• _Input data_:
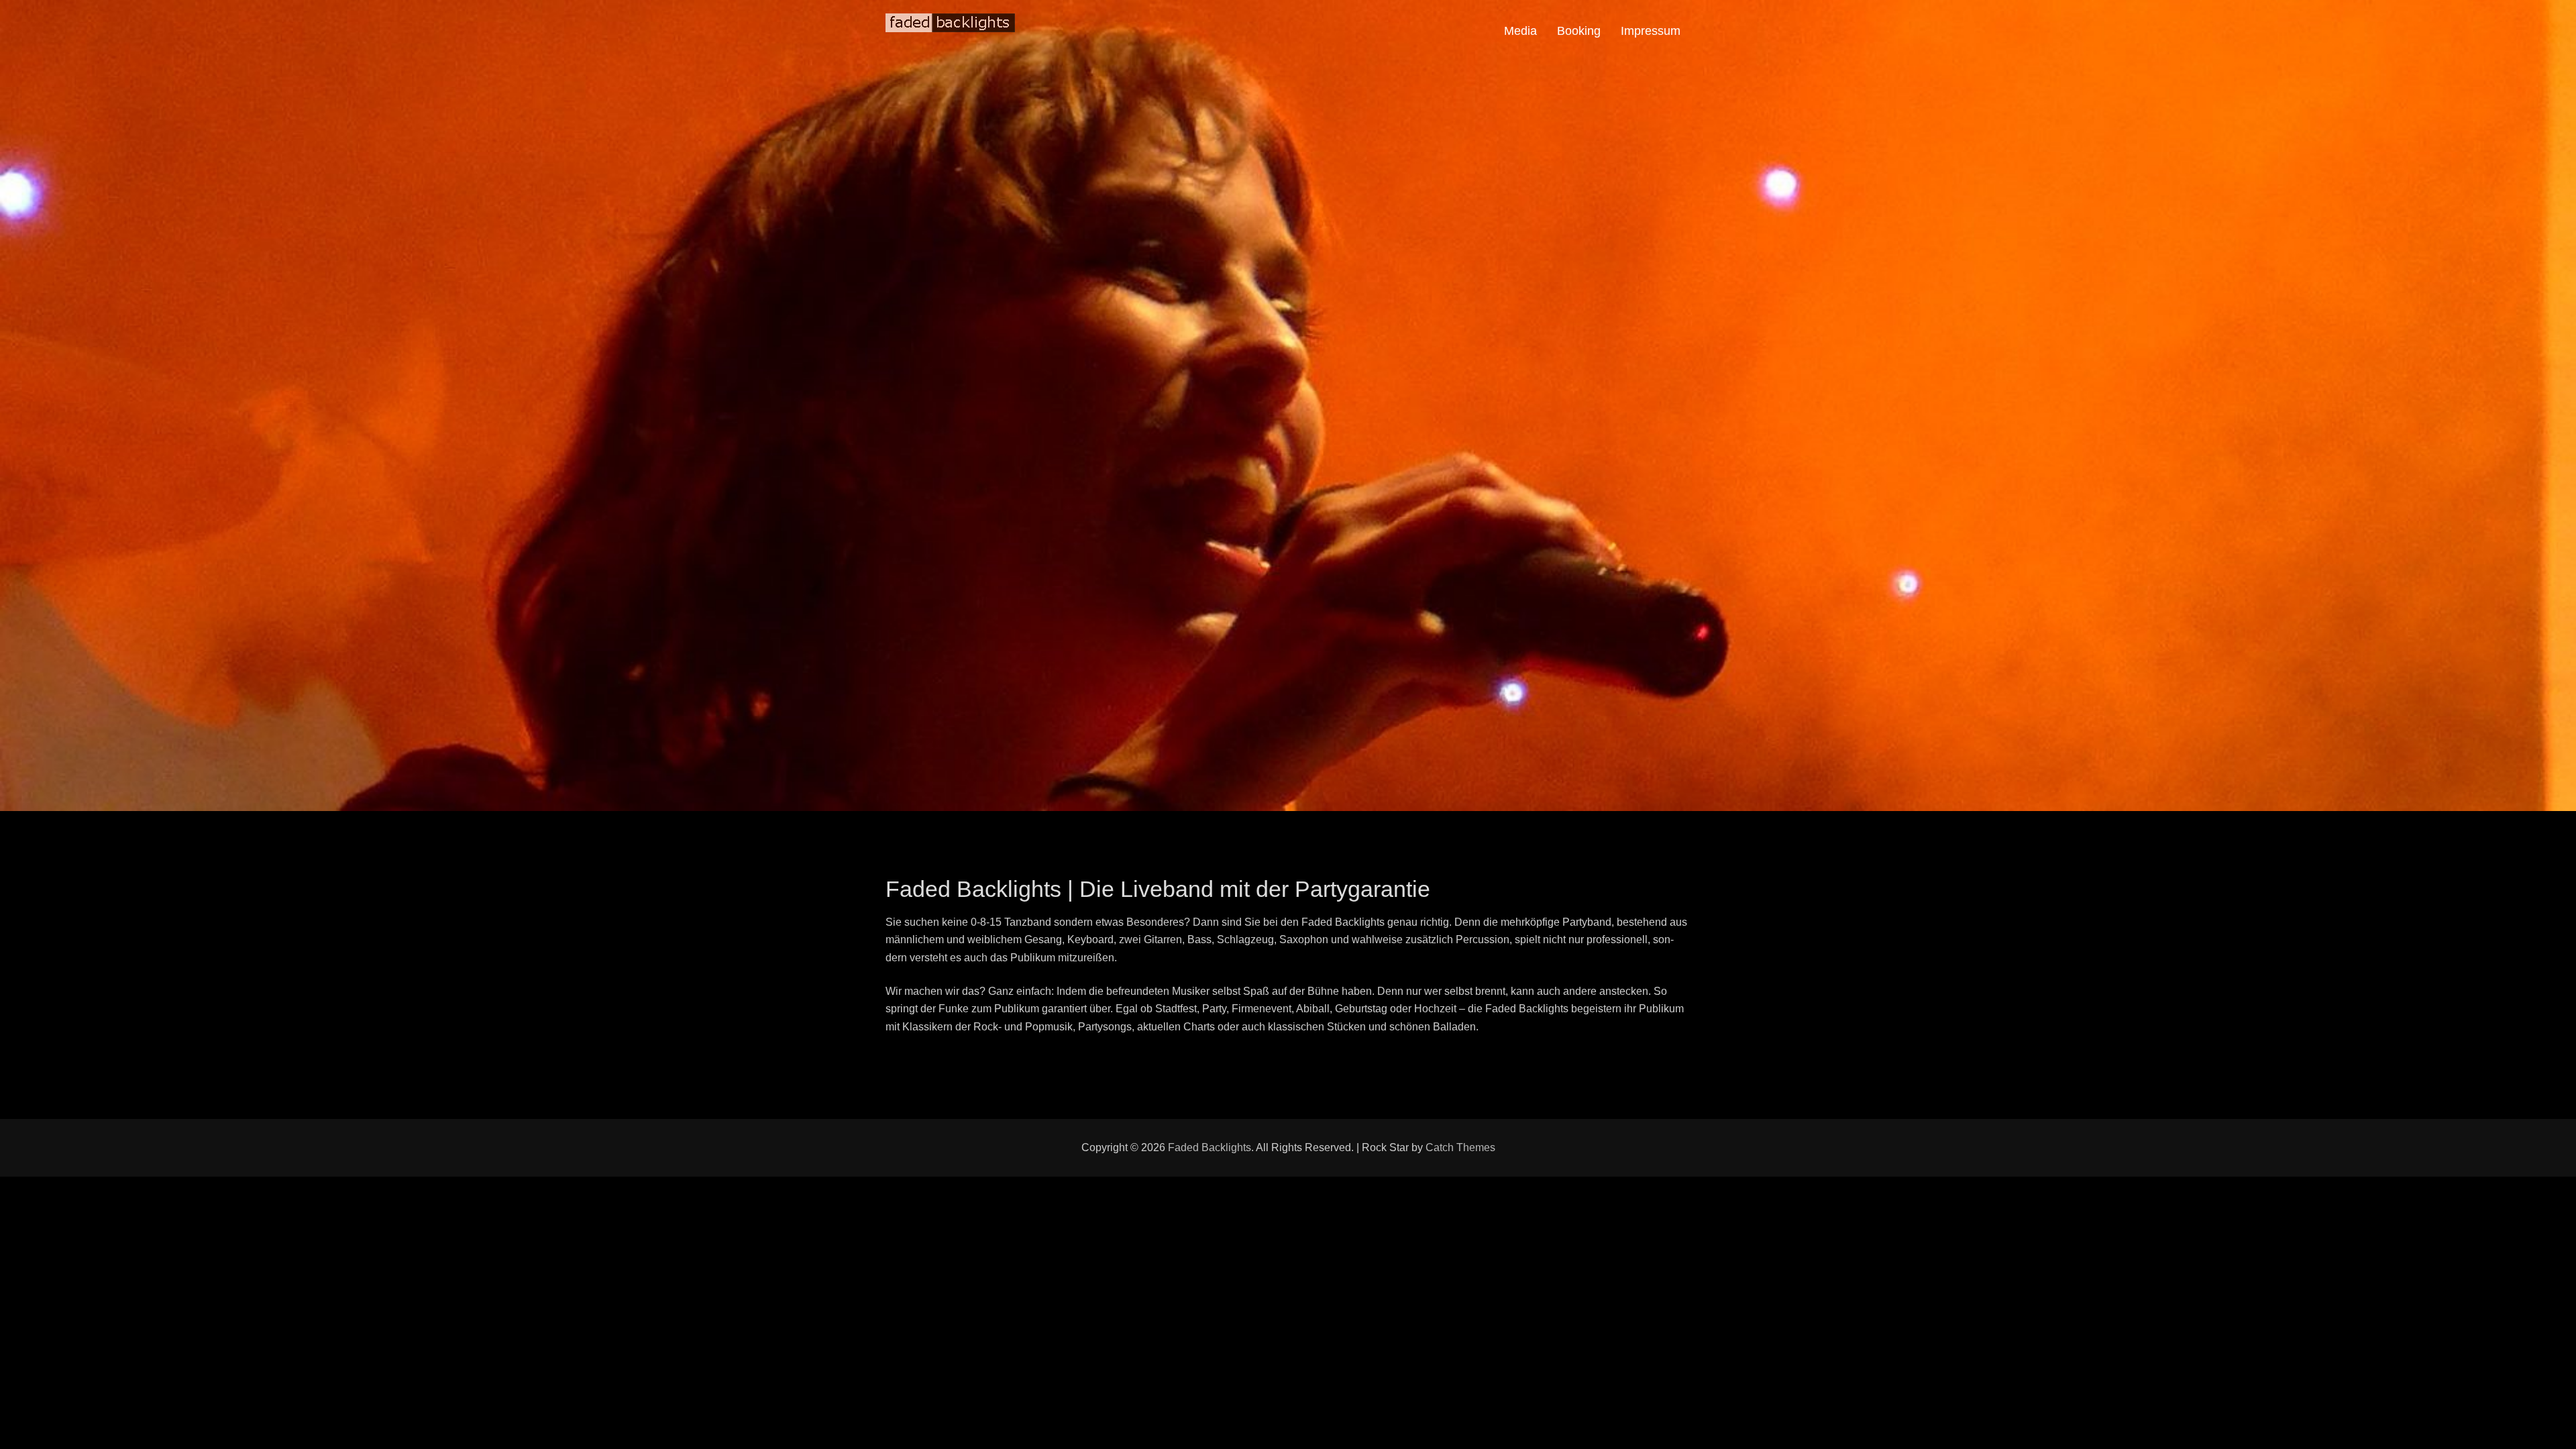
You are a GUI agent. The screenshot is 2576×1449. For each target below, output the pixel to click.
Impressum (1650, 31)
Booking (1579, 31)
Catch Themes (1460, 1147)
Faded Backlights (1209, 1147)
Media (1520, 31)
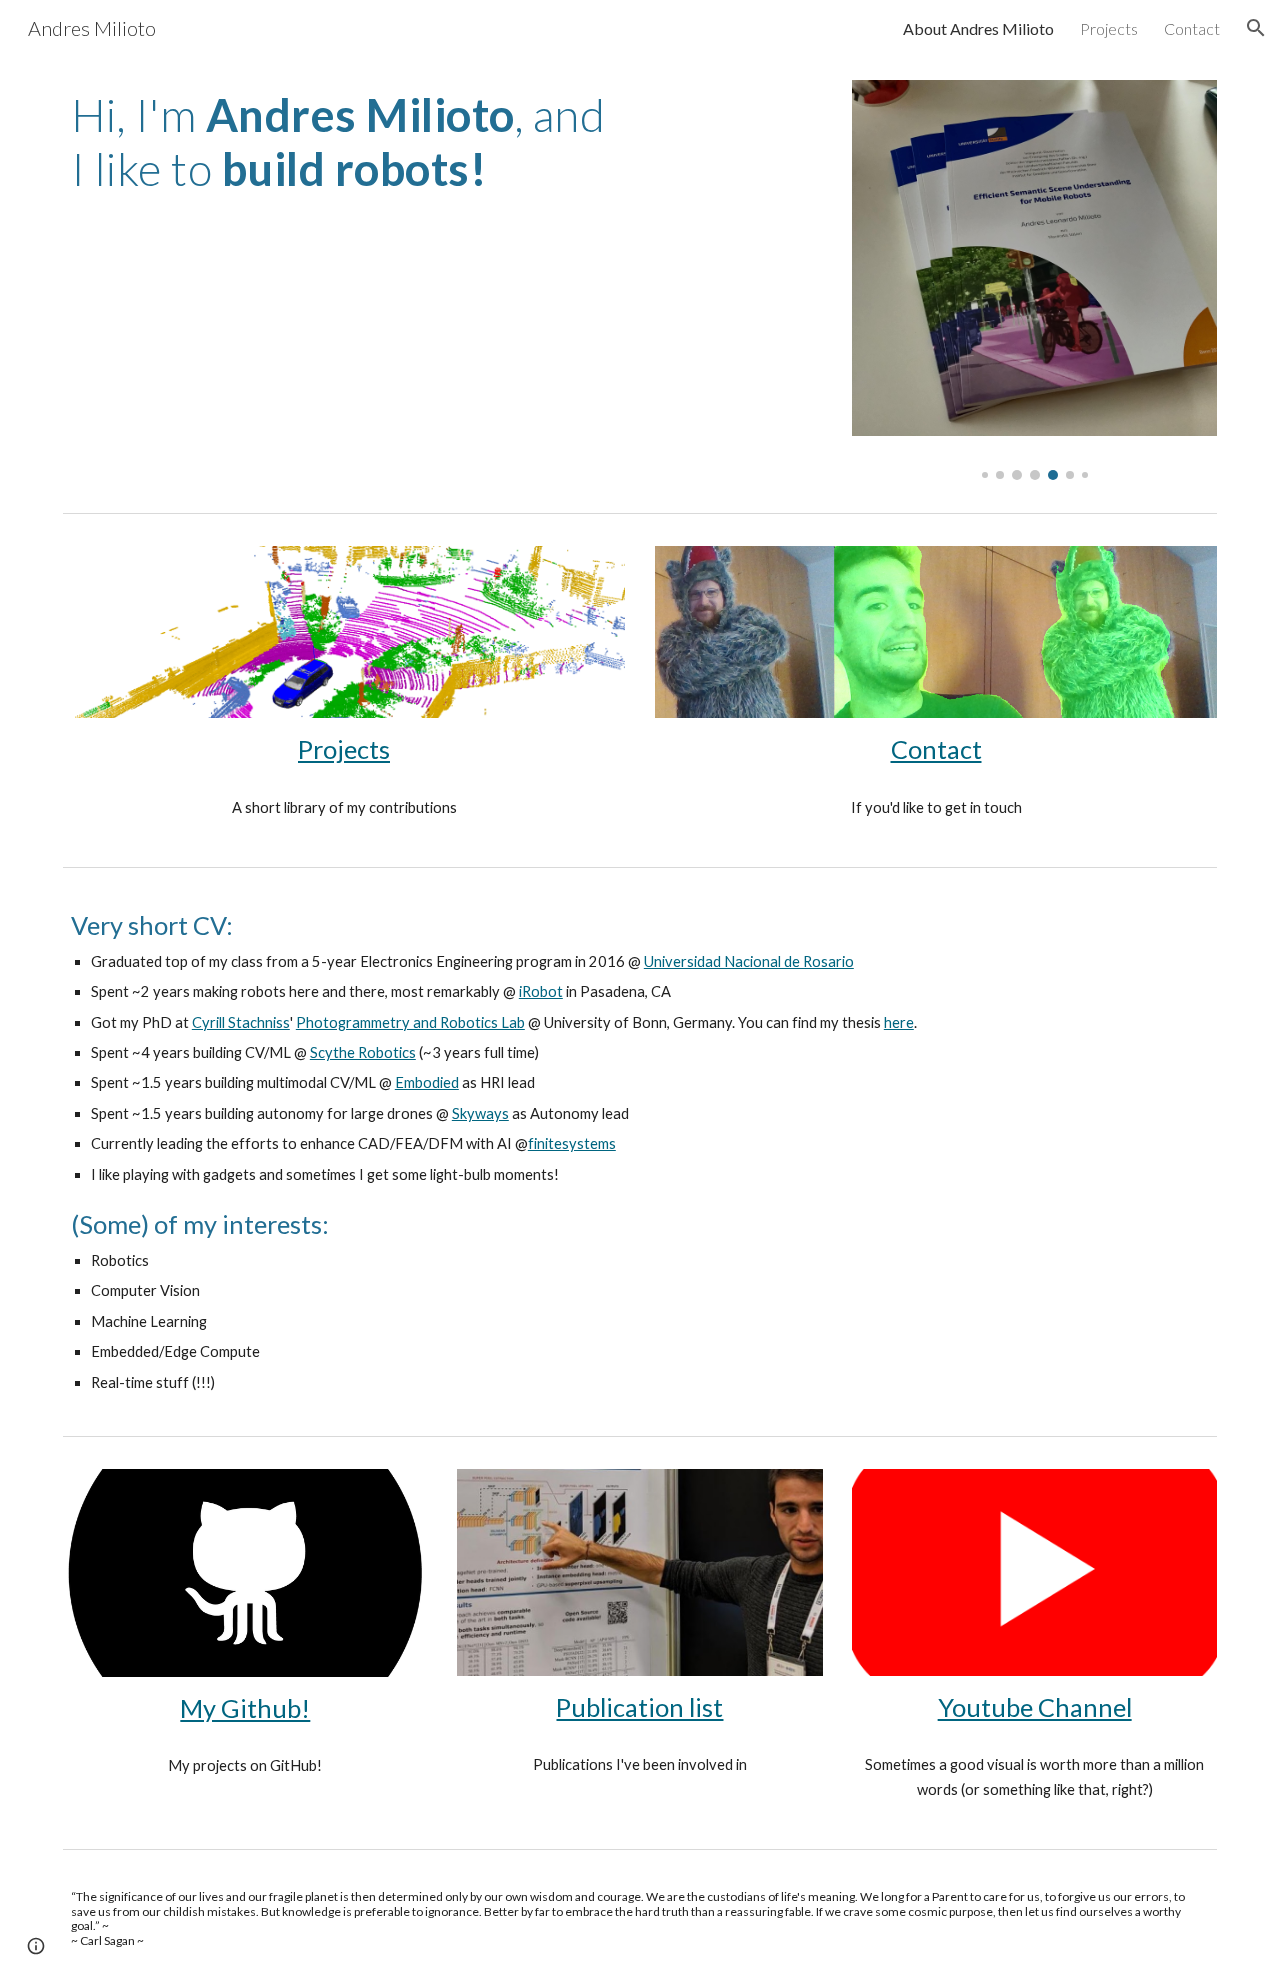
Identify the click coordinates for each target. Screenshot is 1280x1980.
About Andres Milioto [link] (978, 28)
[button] (1256, 28)
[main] (344, 142)
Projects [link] (1109, 28)
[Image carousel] (1034, 280)
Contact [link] (1192, 28)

• _What needs to be done_:
Using the data above, print every line exactly, omitting pictures.

• _Written solution_:
You are a GUI agent. The screenshot is 2576×1449. For each target below, output the pixel to click.
Impressum (1650, 31)
Booking (1579, 31)
Catch Themes (1460, 1147)
Faded Backlights (1209, 1147)
Media (1520, 31)
Identify the click coordinates for each target. Screenshot is 1280x1980.
About Andres Milioto [link] (978, 28)
[button] (1256, 28)
[main] (344, 142)
Projects [link] (1109, 28)
[Image carousel] (1034, 280)
Contact [link] (1192, 28)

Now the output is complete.